爆乳政治!! 美少女グラビアイドル総理の瀬戸内海戦記☆西海篇
第5章 悪意 中國山地
「ここから先が、敵地と言う訳か」
助手席にもたれ、白皙と呼べる肌の男がそう質(ただ)す。ありきたりなビジネスマンのジャケットを羽織り、ネクタイをせずに胸襟(きょうきん)をやや開かせてカッターを着ている男はシートベルトを乱暴に除けて皺が寄ったカッターとジャケットを整えた。上下のビジネスマンルックはどちらも新品だったそうで、男は少し気にしていた。
ハンドルに手を置いたままの浅黒い男は停車の措置を取りながら答える。彼は濃緑のT型のシャツにジーパンとスニーカーを着ている。ヨレの入ったシャツの下は汗ばんでいて、服の上に染み出ていた。
「津和野までがウチのエリアかな。須佐(萩)や徳佐(山口)は自信持ってそうだ、と言えん」
「だとするなら、ここは随分と弛んでいるな」
白皙の男の淡々とした言い草に、浅黒い男は少し困ったような顔をした。
「そうヅケヅケ言いなさんな」
「戦争なのだろう? スサやトクサは目と鼻の先と言っても良い筈だ」
「仮にも同胞さ。

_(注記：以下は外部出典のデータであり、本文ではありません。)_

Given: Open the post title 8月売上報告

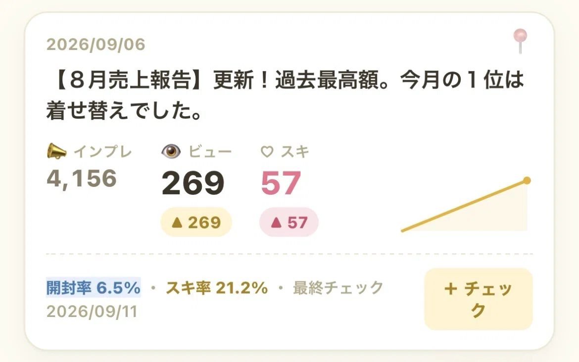Looking at the screenshot, I should click(285, 95).
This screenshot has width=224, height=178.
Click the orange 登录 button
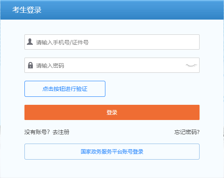pos(112,112)
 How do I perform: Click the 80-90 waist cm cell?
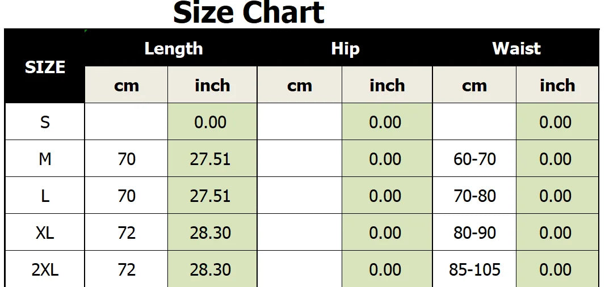click(x=474, y=233)
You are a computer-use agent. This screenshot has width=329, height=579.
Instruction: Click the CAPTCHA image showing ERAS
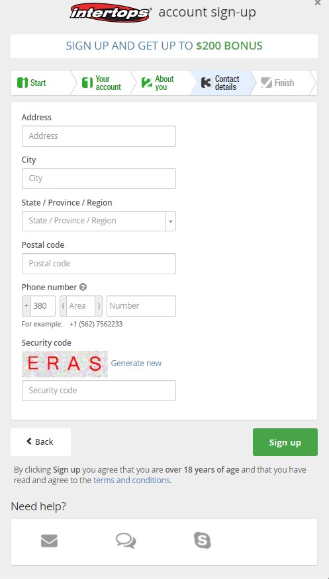65,364
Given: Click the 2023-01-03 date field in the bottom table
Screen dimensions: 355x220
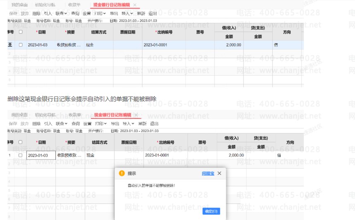Looking at the screenshot, I should pyautogui.click(x=41, y=155).
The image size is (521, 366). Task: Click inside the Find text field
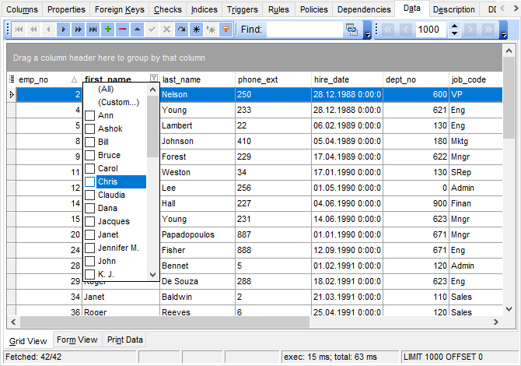[x=303, y=30]
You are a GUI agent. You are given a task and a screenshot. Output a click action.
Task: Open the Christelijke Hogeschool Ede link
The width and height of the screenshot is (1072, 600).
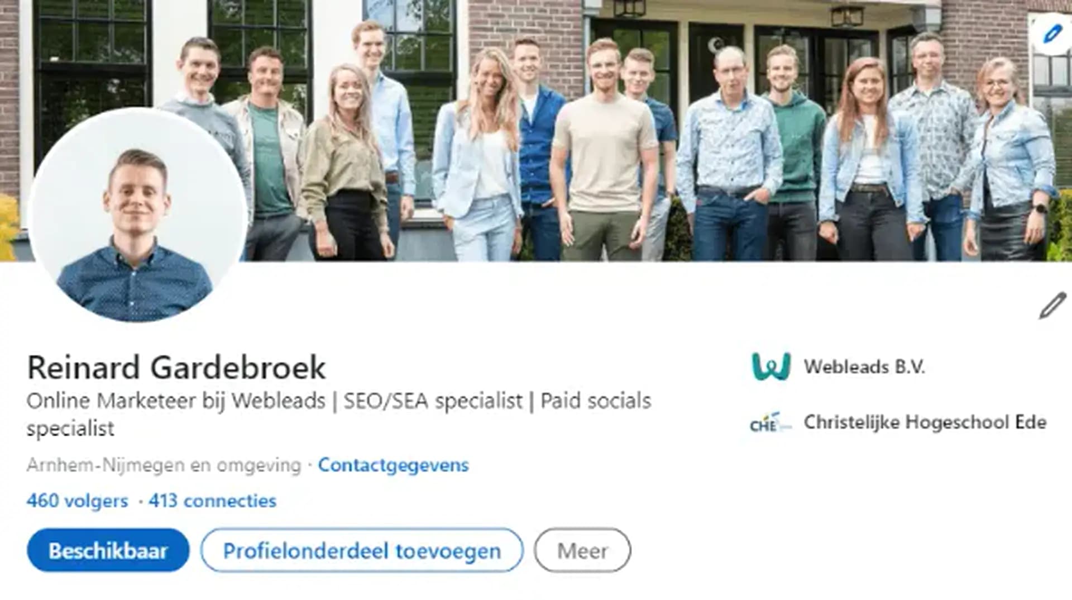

争うのは互いの御上と欲に目の眩んだ輩ばかり、そう思ってんのさ。まあ、本格的に始まったなら、もうちっとマシになろうがな。君の故郷…サラエボ(Sarajevo)だったけか。そこらとは違うさ。信仰も話し言葉も殆ど同じ、紛れもない同胞だよ。御上の違い以外はね」
浅黒い男はそう言って口元を綻ばせ、キーを抜いてベルトを外した。
「どこへ行く?」
「少し歩こう。そこに高台もある。なあに、心配はいらん。若い衆がそこらで見張ってる。君の息子達もそうだろう?」
「出来の悪い。悟られるなと言ったのに」
「それは俺を嘗めすぎだよ、セルビアン。これでも俺は『犬』暮らしが長いんだ」
呆れた顔の白皙を宥めつつ、運転席のドアを開いた浅黒の男は車外へ出た途端、陽射しに目を細めた。
「少し汗ばむが、ここを登ろう。見晴らしが良い」
「急な斜角だな。これまでとは随分違う」
白皙の男は首を斜め上に傾けて、天辺を眺めた。階段は幾重にも見え、その先は遥かに感じられた。浅黒の男は同じような姿勢になり、そのまま天辺を指差した。
「山城の跡地だそうだ。その上に神社を置いた」
「城の名は?」
浅黒い男は白皙の者の言葉に少し笑いをこぼした。